## [SUPPLIED RECORDS]
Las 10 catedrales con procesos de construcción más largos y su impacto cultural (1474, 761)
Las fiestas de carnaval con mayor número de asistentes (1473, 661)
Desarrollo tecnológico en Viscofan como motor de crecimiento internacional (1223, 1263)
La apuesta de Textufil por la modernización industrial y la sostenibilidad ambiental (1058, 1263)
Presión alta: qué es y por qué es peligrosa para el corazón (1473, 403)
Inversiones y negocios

==

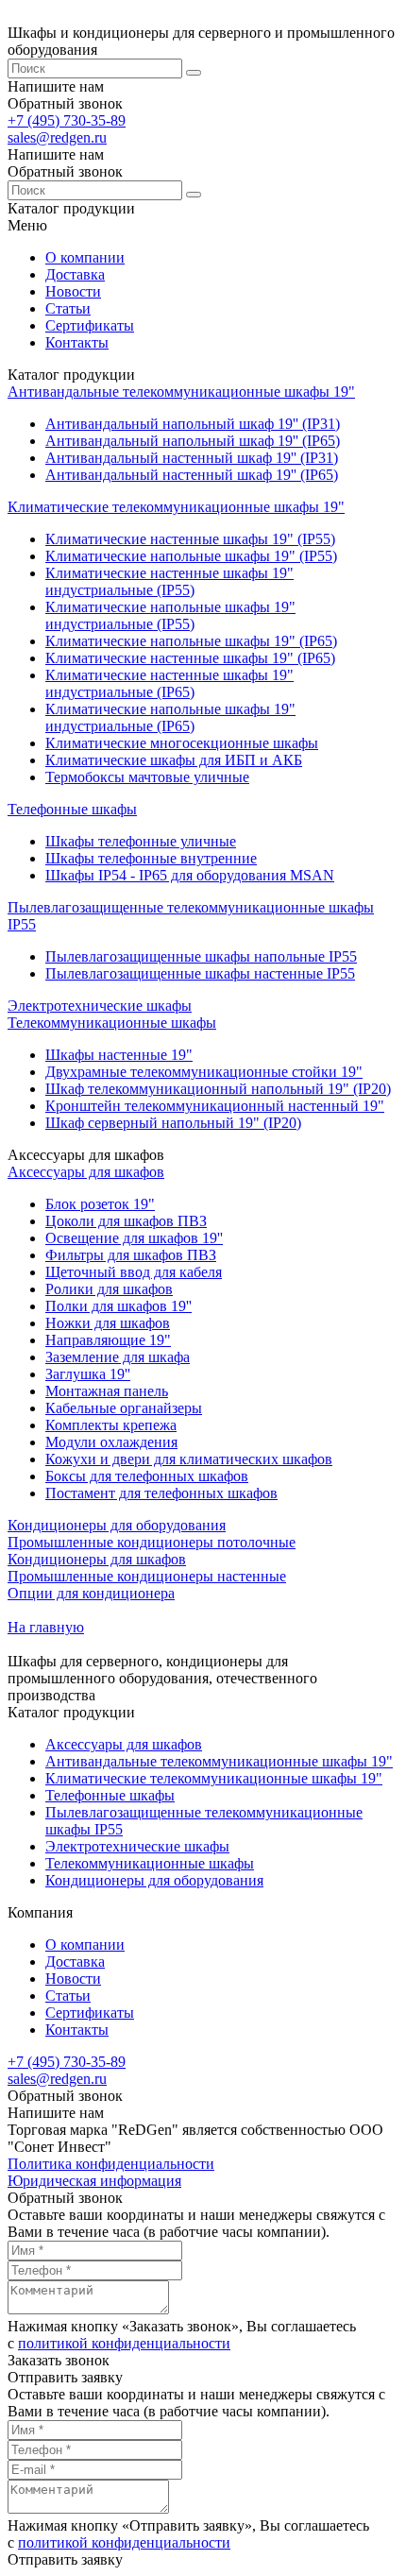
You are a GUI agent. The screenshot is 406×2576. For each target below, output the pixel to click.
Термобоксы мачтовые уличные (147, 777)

==

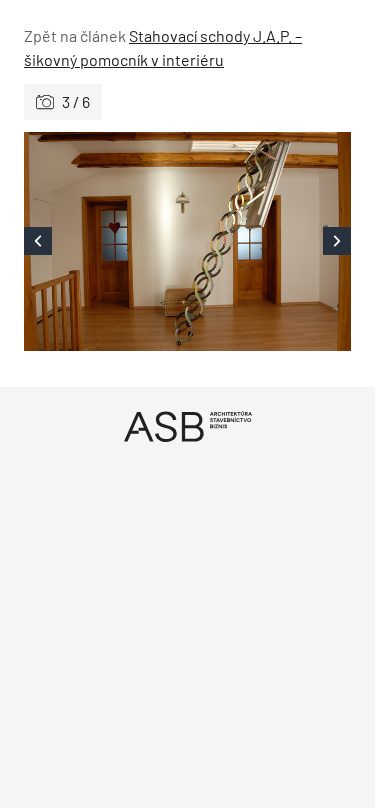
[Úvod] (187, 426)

## [DESCRIPTION OF THE TASK]
Will you return exactly the lines above from the one with "Presión alta: qué" down to the one with "Inversiones y negocios", counting both as part of the range?

## [SOLVED EXERCISE]
Presión alta: qué es y por qué es peligrosa para el corazón (1473, 403)
Inversiones y negocios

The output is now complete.